Konuyu, CHP İstanbul Milletvekili Gürsel Tekin de bizzat TBMM’ye taşıdı. Tekin, Başbakan Binali Yıldırım’ın yanıtlaması istemiyle verdiği soru önergesinde, çok önemli bir iddiayı da gündeme getirdi.
Kulislerde bir süredir, hükümetin Mavi Marmara olayında ölenlerin yakınları ile yaralananlara tek tek, “İsrail’e açtığınız kişisel davaları geri çekin” telkininde bulunduğu, davalar geri çekilmeden tazminatların ödenmeyeceği mesajı verdiği konuşuluyordu.
Gürsel Tekin de soru önergesinde bu iddiaları resmen dile getirerek, Başbakan Yıldırım’a “Mavi Marmara baskınında yakınlarını kaybedenlerin İsrail’e açmış oldukları davaları geri çekmedikleri için söz konusu tazminatların ödenmediği iddiası doğru mudur?” diye sordu.
Bakalım ne yanıt gelecek?

ANKARA FISILTISI

AKP’li bakanlar, muhalefetten pek memnun...

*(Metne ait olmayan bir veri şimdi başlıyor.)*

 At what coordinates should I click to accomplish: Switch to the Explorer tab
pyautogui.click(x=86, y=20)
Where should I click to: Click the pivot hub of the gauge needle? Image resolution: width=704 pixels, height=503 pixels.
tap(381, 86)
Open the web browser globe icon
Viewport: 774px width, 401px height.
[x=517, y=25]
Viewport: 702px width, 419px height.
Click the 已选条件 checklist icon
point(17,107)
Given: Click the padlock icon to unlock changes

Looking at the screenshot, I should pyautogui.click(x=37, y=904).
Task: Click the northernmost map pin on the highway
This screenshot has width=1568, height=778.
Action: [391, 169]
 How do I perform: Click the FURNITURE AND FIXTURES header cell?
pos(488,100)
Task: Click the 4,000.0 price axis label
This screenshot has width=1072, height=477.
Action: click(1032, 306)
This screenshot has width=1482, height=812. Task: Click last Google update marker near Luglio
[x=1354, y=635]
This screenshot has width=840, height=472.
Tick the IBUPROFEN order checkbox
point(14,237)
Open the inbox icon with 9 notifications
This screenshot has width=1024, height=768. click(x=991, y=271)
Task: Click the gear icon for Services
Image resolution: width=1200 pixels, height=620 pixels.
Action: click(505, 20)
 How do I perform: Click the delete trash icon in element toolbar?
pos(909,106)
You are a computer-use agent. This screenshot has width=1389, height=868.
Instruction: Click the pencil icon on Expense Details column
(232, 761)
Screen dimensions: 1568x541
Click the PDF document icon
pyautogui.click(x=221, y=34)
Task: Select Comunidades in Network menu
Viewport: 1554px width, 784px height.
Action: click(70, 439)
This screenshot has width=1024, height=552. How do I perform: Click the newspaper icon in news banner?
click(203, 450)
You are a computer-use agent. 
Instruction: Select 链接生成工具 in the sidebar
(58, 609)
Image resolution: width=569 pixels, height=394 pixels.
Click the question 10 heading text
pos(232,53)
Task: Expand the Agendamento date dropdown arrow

Her yıl sonunda TBMM Plan ve Bütçe Komisyonu hareketlenir; hükümet üyelerinin tümü, muhalefetin karşısına tek tek geçip, icraat ve bütçeleri konusunda bilgi verirler.
Komisyon toplantıları, bakanlar için bir çeşit “hesap verme” toplantısı olduğundan, toplantılar öncesinde bakanlıklarda, sadece bütçe konusunda değil, izlenen politikalar konusunda çok ciddi hazırlık çalışmaları yapılır.
Kısacası, Plan ve Bütçe Komisyon toplantıları, hükümet üyeleri için çoğu zaman zor geçer.
Ancak AKP’li bakanlara göre, bu yılki toplantılar için kullanılacak tabir “çok kolay” oldu;
Bütçesini komisyondan geçiren bir AKP’li Bakan, sohbetimizde aynen şöyle dedi;
“Plan ve Bütçe Komisyonu için çok çalıştık; haftalarca olası soruları tahmin edip, verilebilecek yanıtları belirledik. Ama inanın benim bakanlığıma bağlı kuruluşlar konusunda tek bir doğru düzgün soru gelmedi. O kadar ki, muhalefet partileri bir ara kendi aralarında tartıştı, bize soru sormayı bile unuttu. Haftalarca hazırlanıp, bir sürü çalışma yapmıştık. Hepsi boşa gitti...”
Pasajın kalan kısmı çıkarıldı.